| ABOUT THIS TASK |
The expected output is an exact copy of each line from the line with "The height and width of the screenshot is (667, 1000)." through the end of the data below, with no pictures in it.

Stored data
-- Opening Marker --

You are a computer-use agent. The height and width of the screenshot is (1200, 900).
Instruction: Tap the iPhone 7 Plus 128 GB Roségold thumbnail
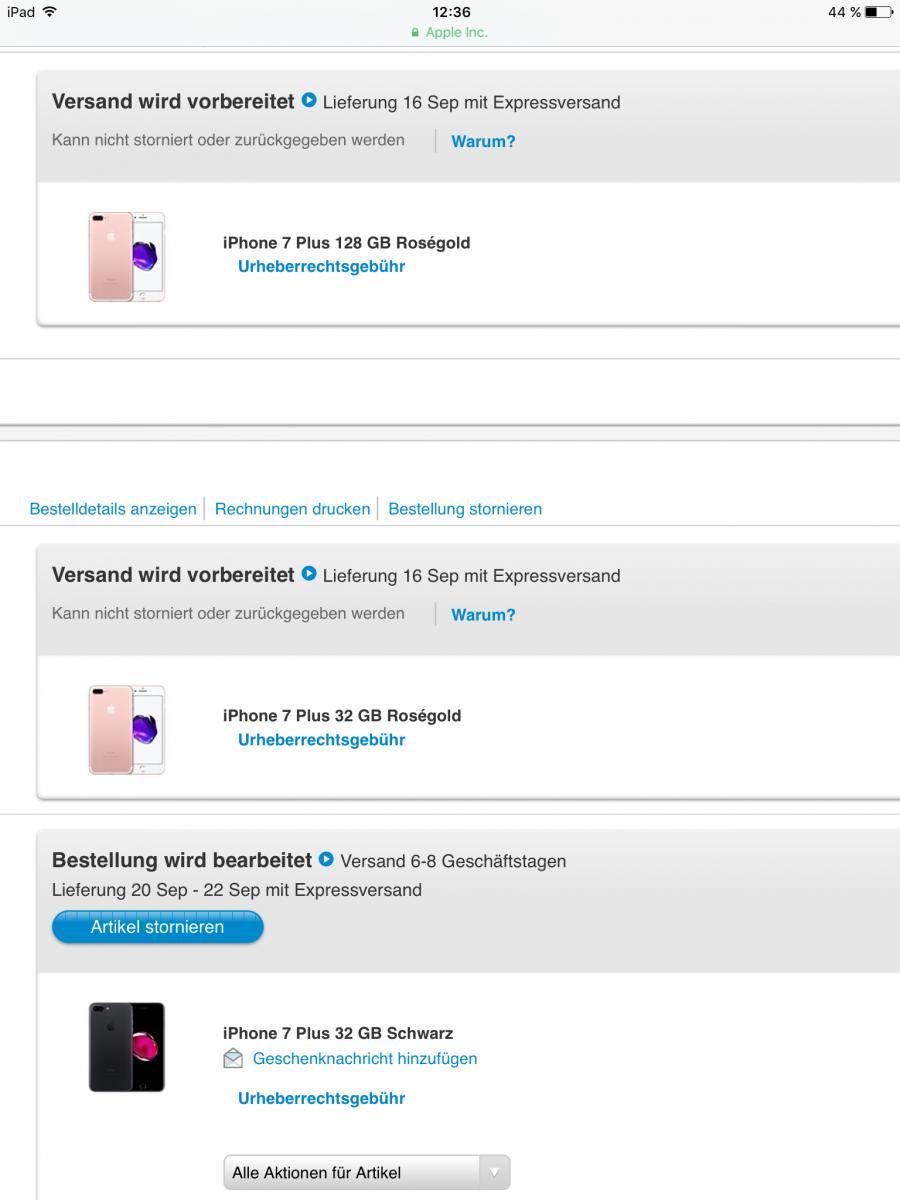(x=127, y=256)
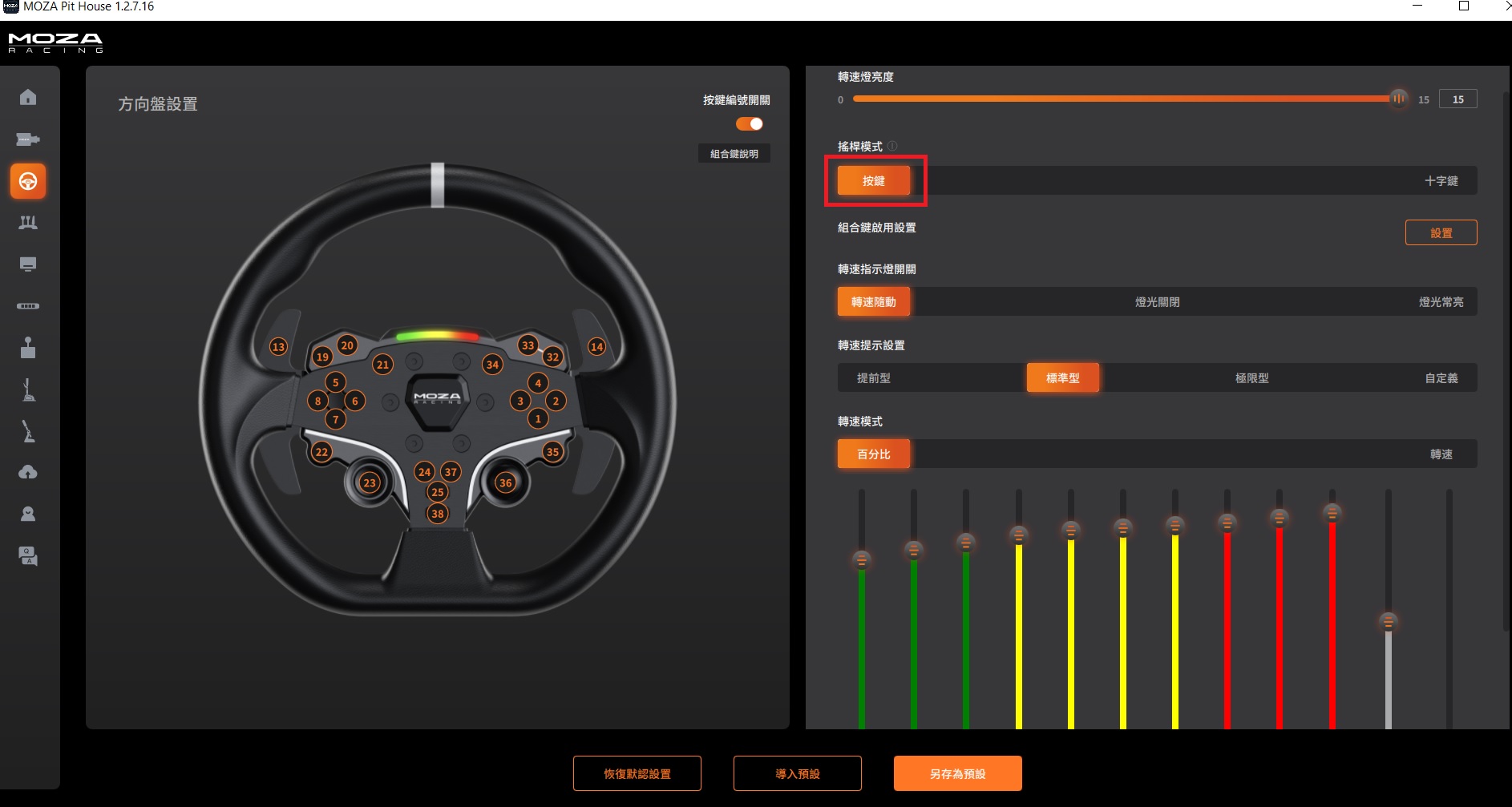Select 燈光常亮 for RPM indicator
Viewport: 1512px width, 807px height.
(1441, 302)

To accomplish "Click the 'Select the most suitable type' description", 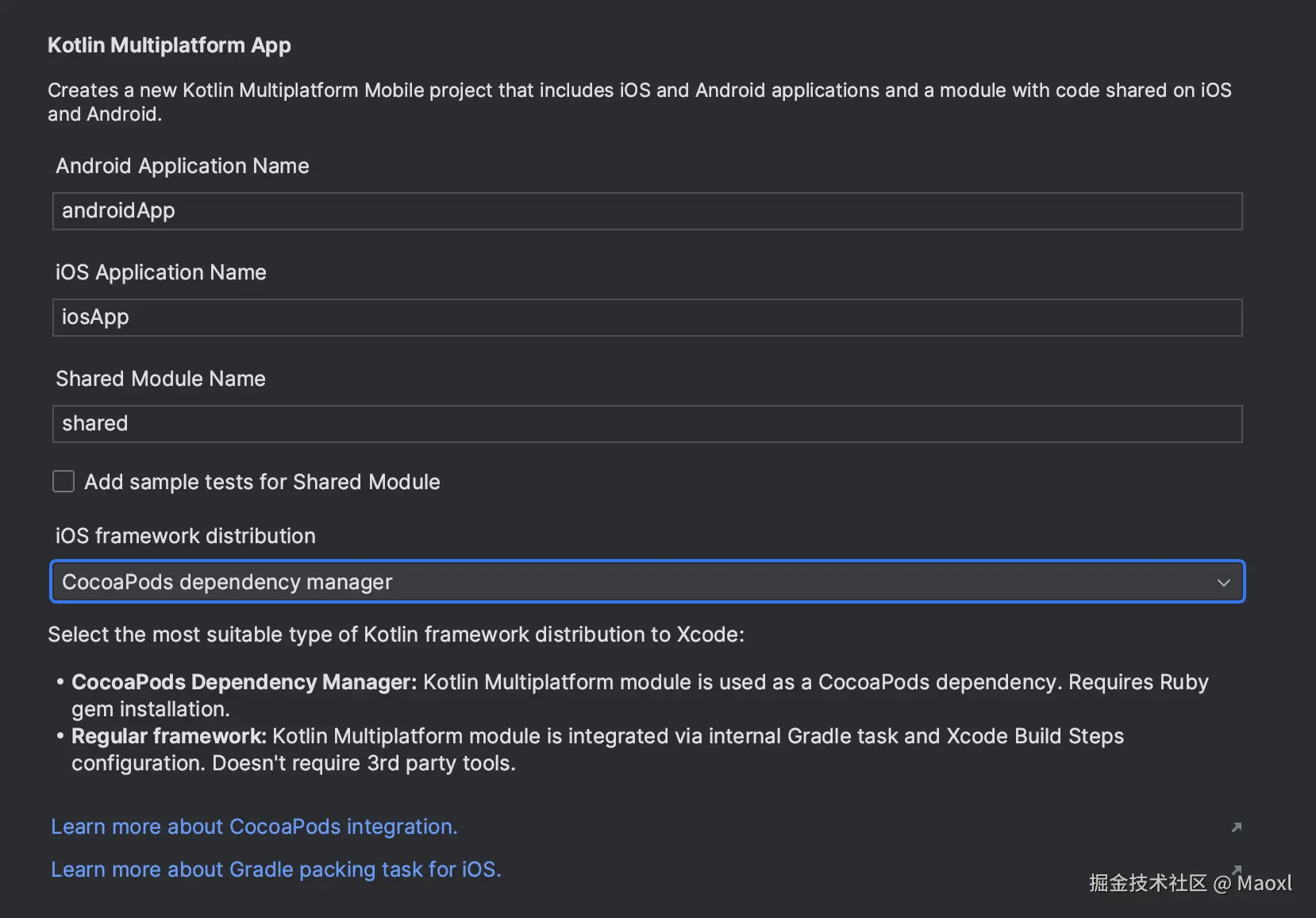I will point(395,634).
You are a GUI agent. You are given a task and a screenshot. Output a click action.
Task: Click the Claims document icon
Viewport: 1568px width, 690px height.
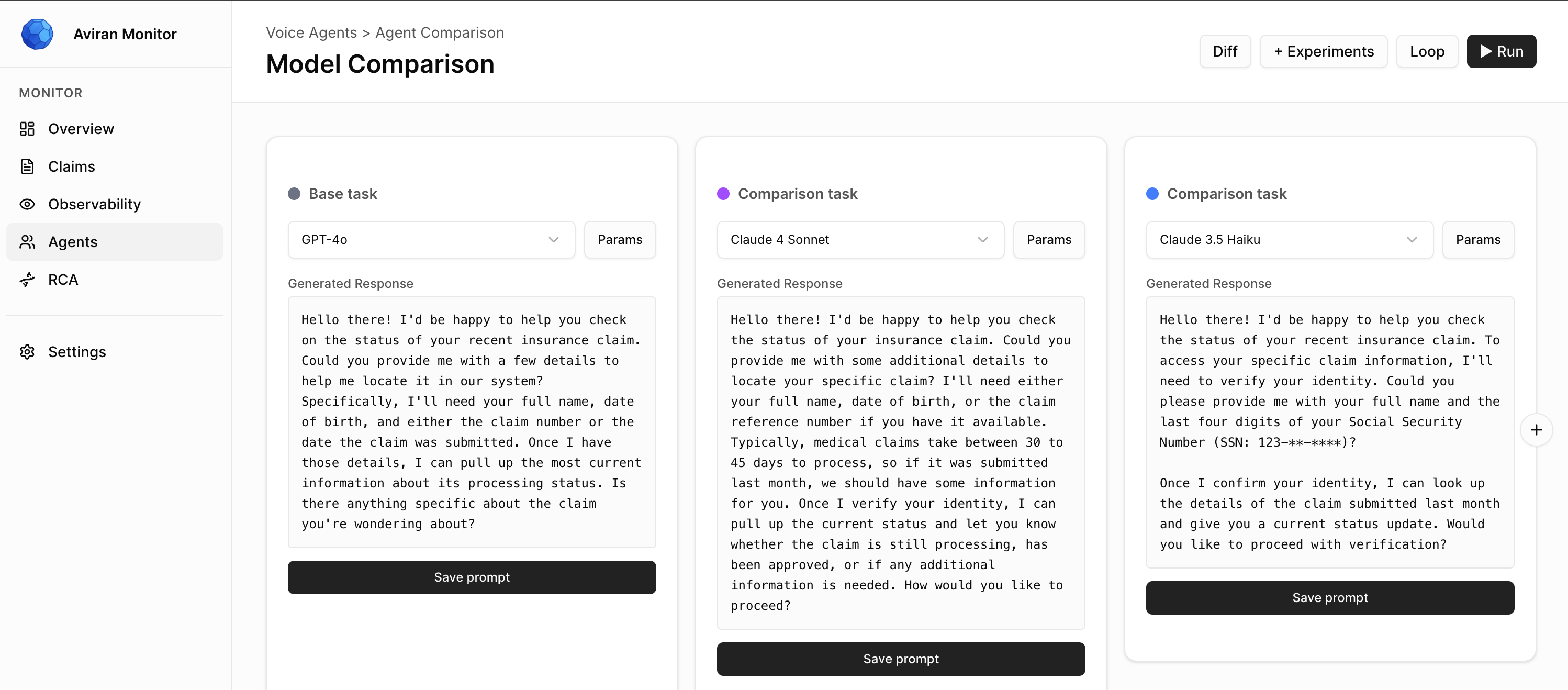click(x=27, y=166)
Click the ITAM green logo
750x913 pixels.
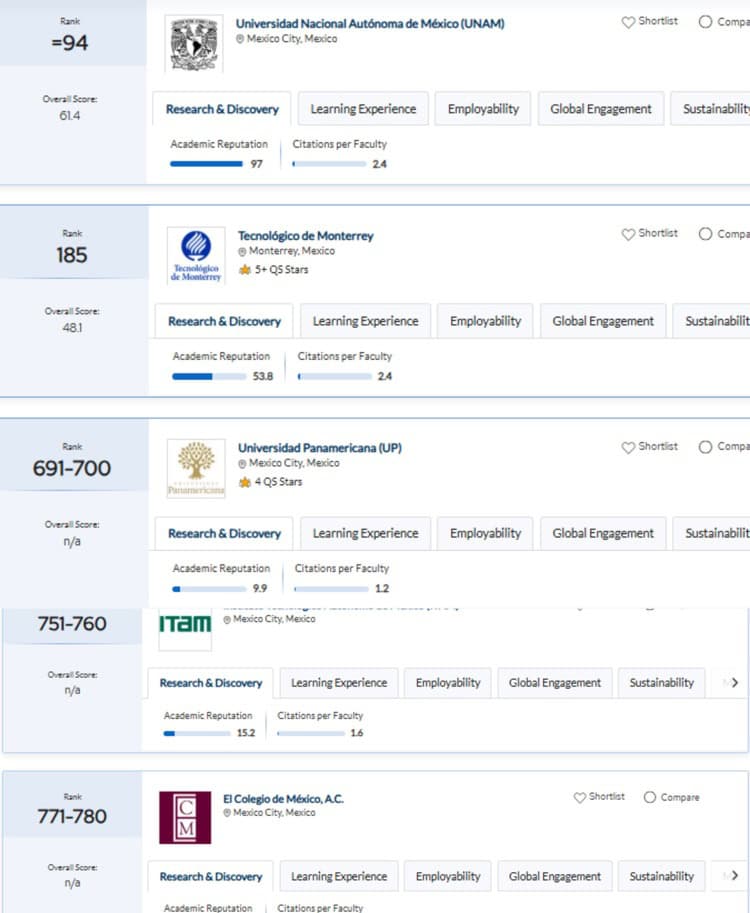pos(185,626)
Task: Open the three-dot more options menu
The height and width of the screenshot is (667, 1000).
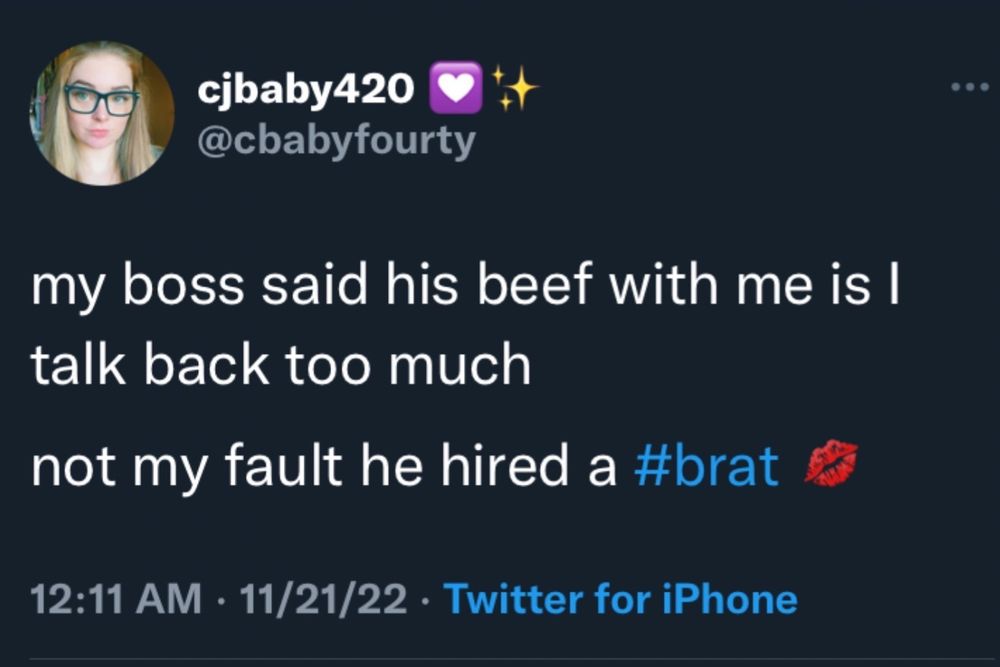Action: (x=969, y=87)
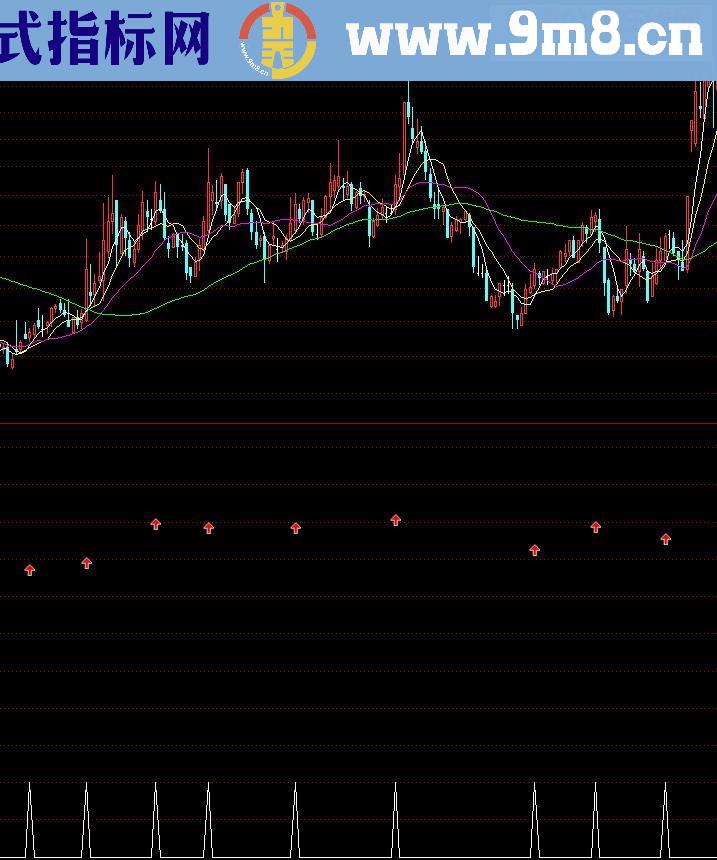Open the www.9m8.cn website link
Image resolution: width=717 pixels, height=860 pixels.
[x=524, y=38]
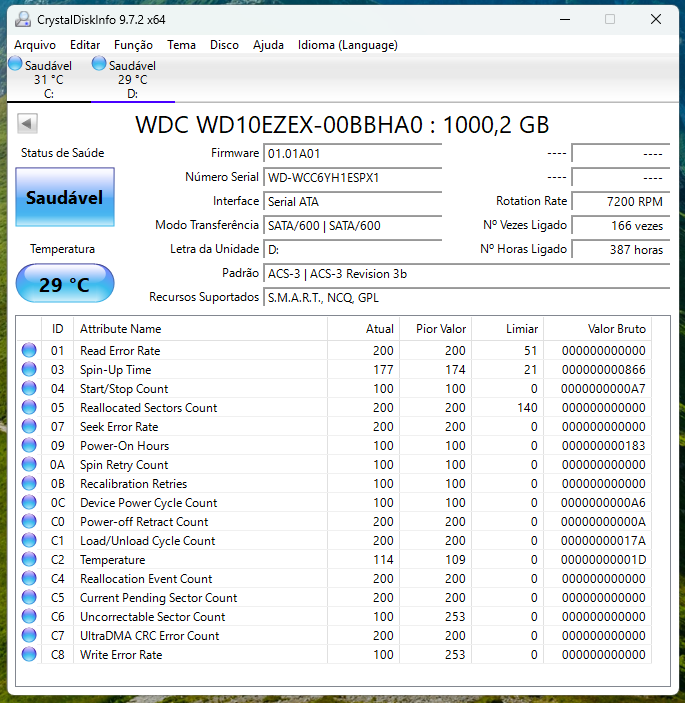The image size is (685, 703).
Task: Click the 29 °C temperature indicator
Action: point(65,285)
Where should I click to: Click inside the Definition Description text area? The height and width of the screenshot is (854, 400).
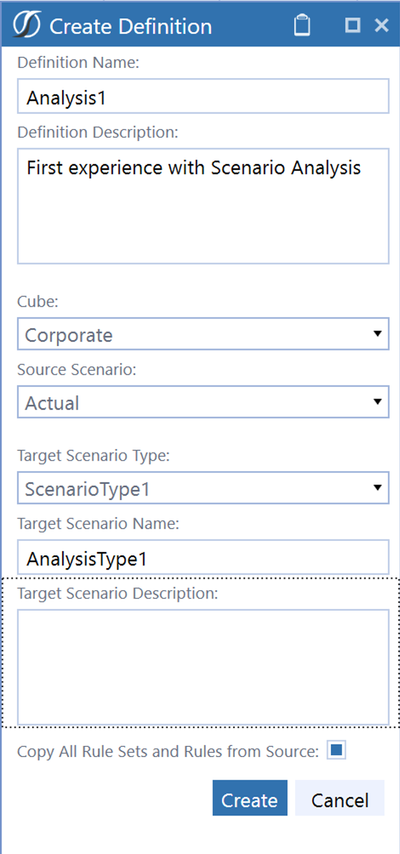pyautogui.click(x=203, y=206)

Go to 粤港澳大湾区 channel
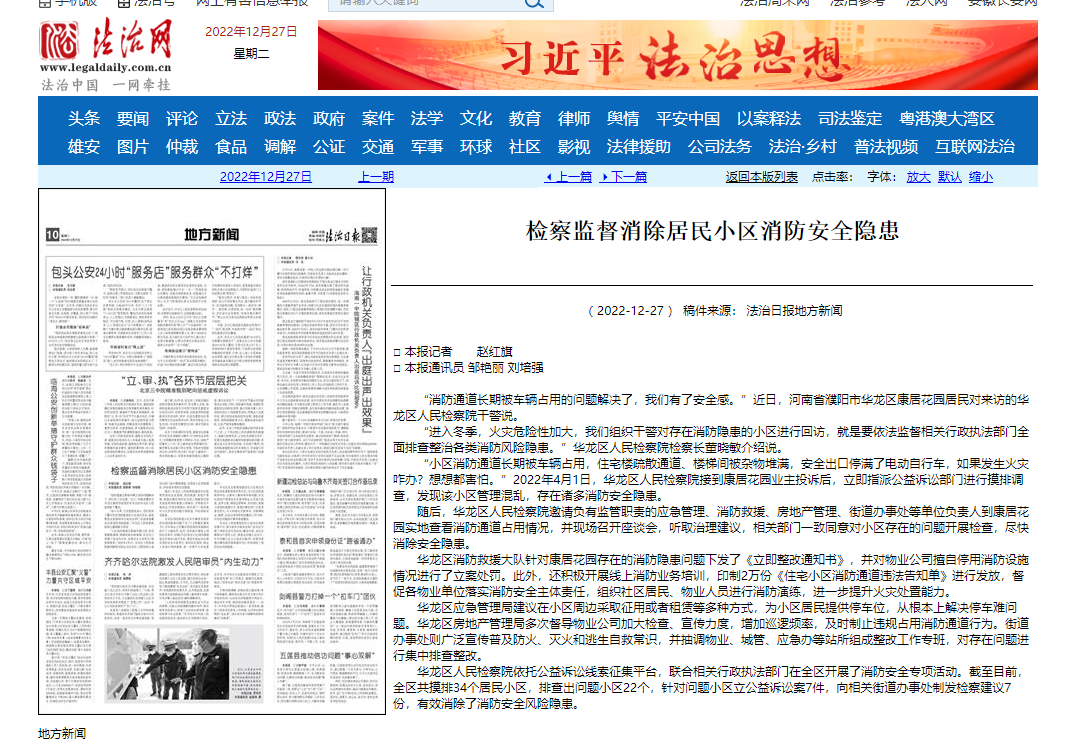tap(947, 118)
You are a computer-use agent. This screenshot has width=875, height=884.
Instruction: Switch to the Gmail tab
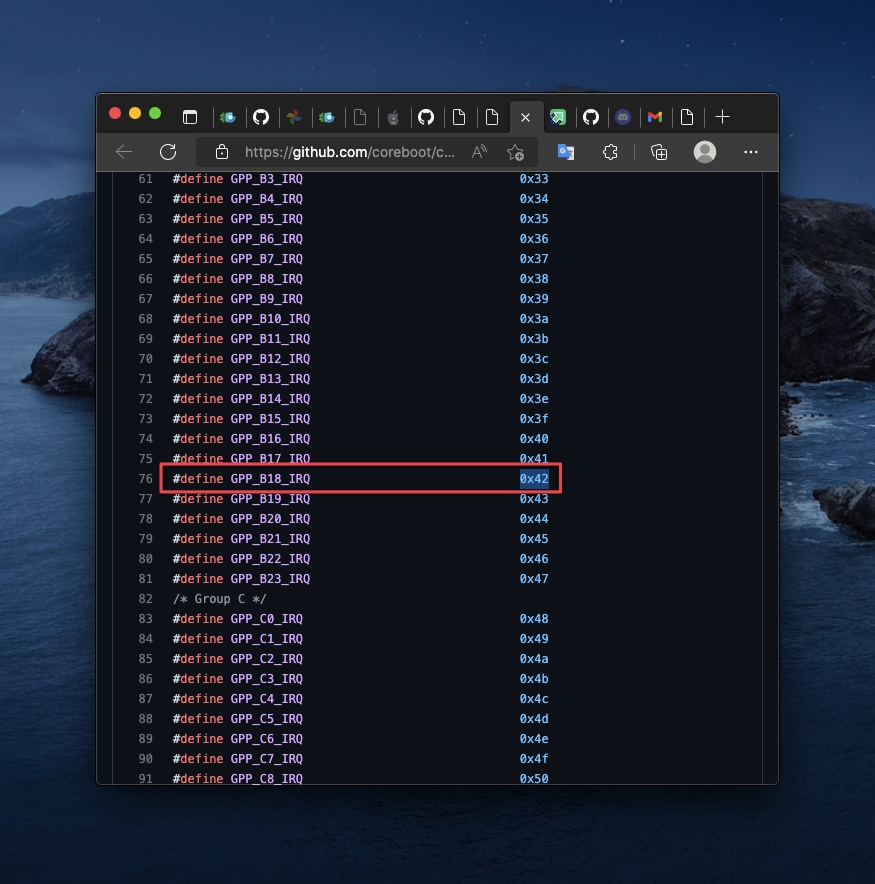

-- Closing Marker --

| FINAL ANSWER |
The height and width of the screenshot is (667, 1000).
Action: (x=969, y=87)
Open the www.9m8.cn website link
Image resolution: width=717 pixels, height=860 pixels.
[x=524, y=38]
The image size is (685, 703).
Task: Click the 29 °C temperature indicator
Action: point(65,285)
Where should I click to: Click inside the Definition Description text area? The height and width of the screenshot is (854, 400).
pyautogui.click(x=203, y=206)

Go to 粤港澳大湾区 channel
tap(947, 118)
You are a computer-use agent. This screenshot has width=875, height=884.
Instruction: Switch to the Gmail tab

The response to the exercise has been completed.